Tuesday, December 4, 2007

Cemetery

About a month or two ago I visited the local cemetery. It was an interesting cultural experience. Very eye opening... here is why...

When you first start up the street the cemetery is on you find booths like this all along the road out side the cemetery gates. This is where you buy the paper goods to burn at the grave site so your loved ones can have these things in the afterlife. That's right, you can buy paper flowers, clothes, money, cigarettes, alcohol, mahajong, decks of cards, watches, cell phones, cars, houses, TVs, you name it they probably have a paper version of it to burn.
This man runs one of the roadside booths. He is making paper shoes to go with the paper clothes. When a local person was asked how often these things must be purchased they said that a devoted relative should buy clothes twice a year and other items more but that once a year or less was what often happens.


Here is an example of a cardboard house that you could buy to burn. This one was very Asian style but they also had western styled ones. Whatever you could not afford in real life you can have in the afterlife if your only child is lovingly devoted to ancestor worship.



Behind the booths are little shops and shanties where the people who sell these paper goods live and work making them. Their entire livelihood is death and cultural customs.


Here are some pictures of what inside the cemetery looks like.

This is a very small picture of the thousands upon thousands that are buried here. It is the largest cemetery in town and it is for a city that is now 2.5 million.



The ones with red stars mark the communist party members.

The most encouraging thing to see in the midst of the rows and rows of ones who have already met their maker is a small red cross. Every now and then you would spot one letting you know that a Christian was buried there.



The ones with the oddly shaped red crosses represent Russian Orthodox.

Here on the end you can see one of the pits next to the row that are for burning the offerings.

The bottom of the grave stones are often shaped like a small alter where things like food and inscence can be laid. They are often guarded by lions.

The city is always in the background.


The grave markings are similar to ours in America. They sometimes have a picture and they tell the name of who is buried there along with their status (mother, daughter, etc.) and the year of their birth and death.



Apparently it is popular to buy little evergreen trees and put them next to the grave because they stay green and represent eternity. Similar in some ways to Christmas trees.




Here is one instance where someone has come and laid food for their ancestor's spirit to eat.

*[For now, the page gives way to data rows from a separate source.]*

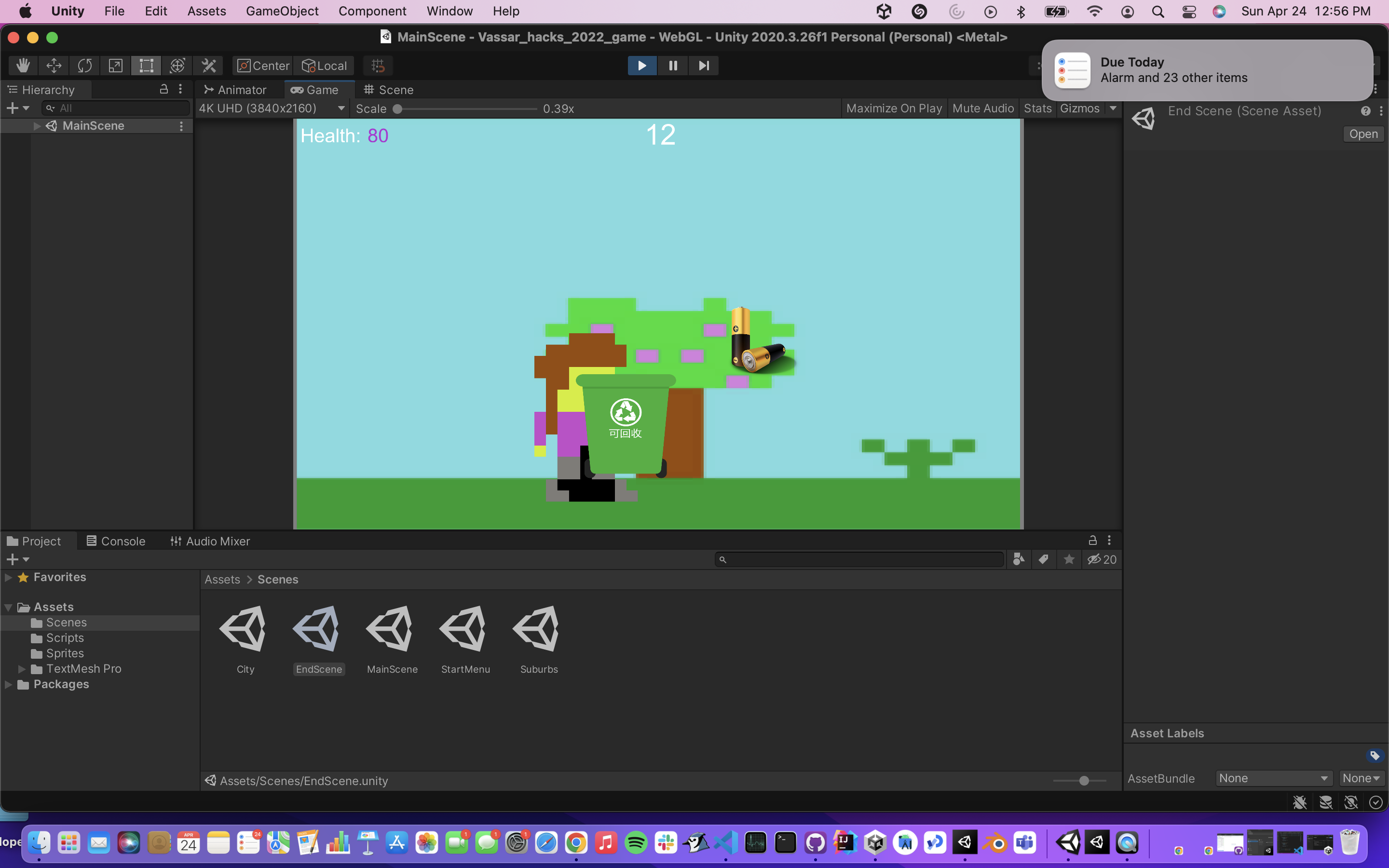The image size is (1389, 868).
Task: Open the GameObject menu
Action: (282, 11)
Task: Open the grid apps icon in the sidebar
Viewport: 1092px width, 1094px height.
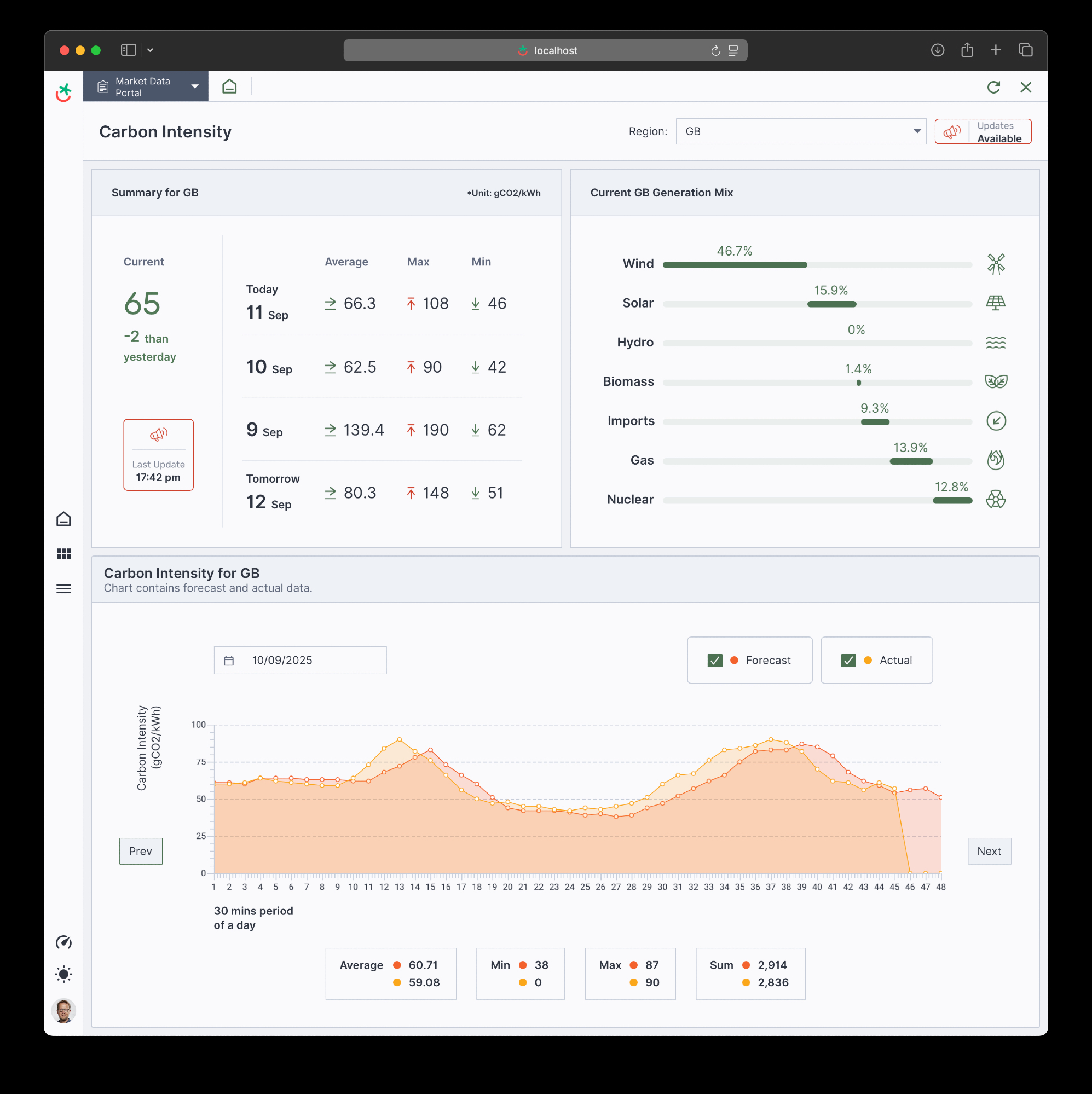Action: [x=63, y=554]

After walking through the maze of graves and pathways on top of the hill you come to the other side and can look out at all the new terracing they are building on other hillsides to make way for thousands of future grave sites. Pagodas dot the hill tops.
The supplies are all waiting for their new occupants.

Here is where we get to my favorite part. If you go down the hill and turn and walk up the ravine further back towards the mountains you begin to see random grave markers pop up among the weeds.
Some aren't in very good shape but if you look up and further back you begin to see several graves scattered back in the hills.
This is where the Christians are buried. There are some red crosses for people who died more recently and had lots of money and sometimes even the position to be able to afford them a little red cross. Others however could not. In fact many of the little red crosses have been added posthumously by family members.


Some of these graves are really old and others newer.

But everyone one of them has some kind of cross. Some at first only had a make shift wooden cross out of sticks, but then later when money was available family has come back in and erected newer grave markers in front of the wooden crosses.
Some are stone, some are clay, and some are wood.


It was a really neat experience to traipse through the weeds into this seemingly lost and forgotten part of the cemetery. It was also encouraging to know that even though these have been hidden out of the way there are, and have always been, a 'cloud of witnesses' here.